◆ Aim of the exercise
Give back every line of the data below exactly.

◆ Collected data entries
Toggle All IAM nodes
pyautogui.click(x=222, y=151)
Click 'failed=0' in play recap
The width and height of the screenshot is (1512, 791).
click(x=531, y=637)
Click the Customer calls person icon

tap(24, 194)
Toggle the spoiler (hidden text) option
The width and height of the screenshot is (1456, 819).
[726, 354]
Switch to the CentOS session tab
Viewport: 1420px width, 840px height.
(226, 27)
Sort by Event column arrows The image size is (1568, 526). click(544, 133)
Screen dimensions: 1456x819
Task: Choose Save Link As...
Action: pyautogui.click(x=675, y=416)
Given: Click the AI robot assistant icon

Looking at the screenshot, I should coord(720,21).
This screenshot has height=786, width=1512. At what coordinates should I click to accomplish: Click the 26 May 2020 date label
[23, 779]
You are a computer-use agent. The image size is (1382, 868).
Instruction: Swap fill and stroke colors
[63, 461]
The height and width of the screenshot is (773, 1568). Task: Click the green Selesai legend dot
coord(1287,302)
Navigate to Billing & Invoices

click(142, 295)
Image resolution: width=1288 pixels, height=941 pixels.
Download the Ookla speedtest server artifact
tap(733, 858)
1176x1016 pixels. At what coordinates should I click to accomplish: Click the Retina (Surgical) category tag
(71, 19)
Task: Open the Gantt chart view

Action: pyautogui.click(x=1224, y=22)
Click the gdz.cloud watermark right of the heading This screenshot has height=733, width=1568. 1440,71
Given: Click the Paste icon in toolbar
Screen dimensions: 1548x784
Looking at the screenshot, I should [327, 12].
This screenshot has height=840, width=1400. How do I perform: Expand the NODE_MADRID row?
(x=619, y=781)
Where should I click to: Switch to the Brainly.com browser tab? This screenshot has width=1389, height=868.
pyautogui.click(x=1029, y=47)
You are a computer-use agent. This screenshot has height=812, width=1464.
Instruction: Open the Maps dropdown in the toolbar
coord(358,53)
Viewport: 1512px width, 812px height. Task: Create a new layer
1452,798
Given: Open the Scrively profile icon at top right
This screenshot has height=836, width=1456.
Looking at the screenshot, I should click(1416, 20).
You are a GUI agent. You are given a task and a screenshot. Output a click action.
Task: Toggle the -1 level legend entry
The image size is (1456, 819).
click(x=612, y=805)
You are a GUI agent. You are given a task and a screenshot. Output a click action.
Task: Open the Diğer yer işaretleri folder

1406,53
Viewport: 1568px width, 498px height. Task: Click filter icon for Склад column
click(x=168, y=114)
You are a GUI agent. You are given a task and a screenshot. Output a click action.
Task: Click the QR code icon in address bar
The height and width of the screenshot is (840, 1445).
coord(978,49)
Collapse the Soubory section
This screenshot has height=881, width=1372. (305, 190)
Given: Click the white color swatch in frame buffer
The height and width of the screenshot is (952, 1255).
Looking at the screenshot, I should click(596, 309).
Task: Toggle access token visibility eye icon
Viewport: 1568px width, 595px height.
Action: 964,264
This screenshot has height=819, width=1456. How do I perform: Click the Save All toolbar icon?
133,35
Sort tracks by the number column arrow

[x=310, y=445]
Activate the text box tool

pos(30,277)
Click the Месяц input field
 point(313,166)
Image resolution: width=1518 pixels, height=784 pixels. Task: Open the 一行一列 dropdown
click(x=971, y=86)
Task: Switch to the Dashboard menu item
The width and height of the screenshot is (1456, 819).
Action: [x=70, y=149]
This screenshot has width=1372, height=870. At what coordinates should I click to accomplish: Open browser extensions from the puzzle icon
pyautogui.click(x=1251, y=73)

◆ Expected answer
Toggle All IAM nodes
pyautogui.click(x=222, y=151)
Click 'failed=0' in play recap
The width and height of the screenshot is (1512, 791).
click(x=531, y=637)
Click the Customer calls person icon

tap(24, 194)
Toggle the spoiler (hidden text) option
The width and height of the screenshot is (1456, 819).
[726, 354]
Switch to the CentOS session tab
Viewport: 1420px width, 840px height.
(226, 27)
Sort by Event column arrows The image size is (1568, 526). click(544, 133)
Screen dimensions: 1456x819
Task: Choose Save Link As...
Action: pyautogui.click(x=675, y=416)
Given: Click the AI robot assistant icon

Looking at the screenshot, I should coord(720,21).
This screenshot has height=786, width=1512. At what coordinates should I click to accomplish: Click the 26 May 2020 date label
[23, 779]
You are a computer-use agent. The image size is (1382, 868).
Instruction: Swap fill and stroke colors
[63, 461]
The height and width of the screenshot is (773, 1568). Task: Click the green Selesai legend dot
coord(1287,302)
Navigate to Billing & Invoices

click(142, 295)
Image resolution: width=1288 pixels, height=941 pixels.
Download the Ookla speedtest server artifact
tap(733, 858)
1176x1016 pixels. At what coordinates should I click to accomplish: Click the Retina (Surgical) category tag
(71, 19)
Task: Open the Gantt chart view

Action: pyautogui.click(x=1224, y=22)
Click the gdz.cloud watermark right of the heading This screenshot has height=733, width=1568. 1440,71
Given: Click the Paste icon in toolbar
Screen dimensions: 1548x784
Looking at the screenshot, I should [327, 12].
This screenshot has height=840, width=1400. How do I perform: Expand the NODE_MADRID row?
(x=619, y=781)
Where should I click to: Switch to the Brainly.com browser tab? This screenshot has width=1389, height=868.
pyautogui.click(x=1029, y=47)
You are a computer-use agent. This screenshot has height=812, width=1464.
Instruction: Open the Maps dropdown in the toolbar
coord(358,53)
Viewport: 1512px width, 812px height. Task: Create a new layer
1452,798
Given: Open the Scrively profile icon at top right
This screenshot has height=836, width=1456.
Looking at the screenshot, I should click(1416, 20).
You are a GUI agent. You are given a task and a screenshot. Output a click action.
Task: Toggle the -1 level legend entry
The image size is (1456, 819).
click(x=612, y=805)
You are a GUI agent. You are given a task and a screenshot. Output a click action.
Task: Open the Diğer yer işaretleri folder

1406,53
Viewport: 1568px width, 498px height. Task: Click filter icon for Склад column
click(x=168, y=114)
You are a GUI agent. You are given a task and a screenshot. Output a click action.
Task: Click the QR code icon in address bar
The height and width of the screenshot is (840, 1445).
coord(978,49)
Collapse the Soubory section
This screenshot has height=881, width=1372. (305, 190)
Given: Click the white color swatch in frame buffer
The height and width of the screenshot is (952, 1255).
Looking at the screenshot, I should click(596, 309).
Task: Toggle access token visibility eye icon
Viewport: 1568px width, 595px height.
Action: 964,264
This screenshot has height=819, width=1456. How do I perform: Click the Save All toolbar icon?
133,35
Sort tracks by the number column arrow

[x=310, y=445]
Activate the text box tool

pos(30,277)
Click the Месяц input field
 point(313,166)
Image resolution: width=1518 pixels, height=784 pixels. Task: Open the 一行一列 dropdown
click(x=971, y=86)
Task: Switch to the Dashboard menu item
The width and height of the screenshot is (1456, 819).
Action: [x=70, y=149]
This screenshot has width=1372, height=870. At what coordinates should I click to accomplish: Open browser extensions from the puzzle icon
pyautogui.click(x=1251, y=73)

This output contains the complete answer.